● Try it: Print, in exact form, the lines below from the one containing "865x504 pixels. Task: Click" through the one containing "Select balloon number", and omit all others.

● Provided records:
*-*-*
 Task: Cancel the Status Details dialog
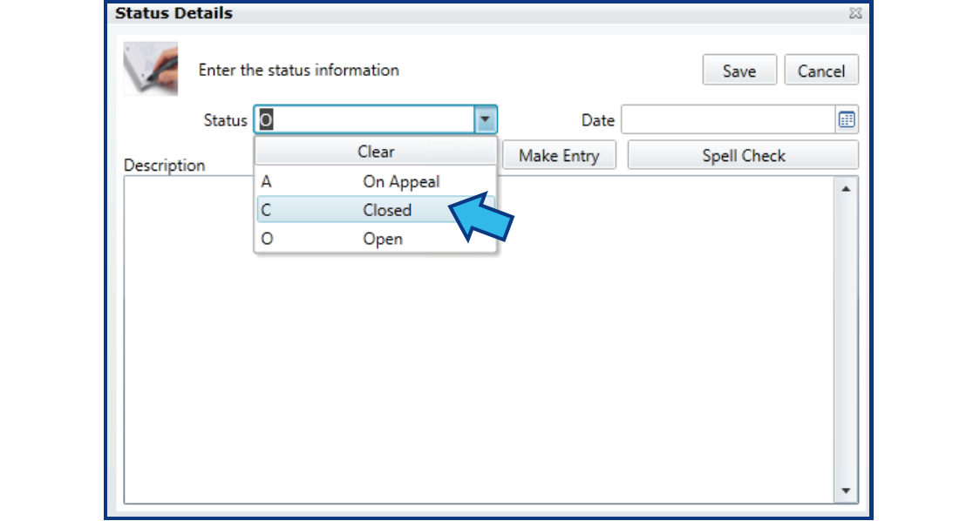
*-*-*
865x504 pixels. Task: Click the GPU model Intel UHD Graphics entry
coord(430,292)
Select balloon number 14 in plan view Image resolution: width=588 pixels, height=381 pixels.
*-*-*
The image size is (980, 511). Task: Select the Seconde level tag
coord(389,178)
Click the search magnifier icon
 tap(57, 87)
*-*-*
● Result below:
865x504 pixels. Task: Click the GPU model Intel UHD Graphics entry
coord(430,292)
Select balloon number 14 in plan view Image resolution: width=588 pixels, height=381 pixels.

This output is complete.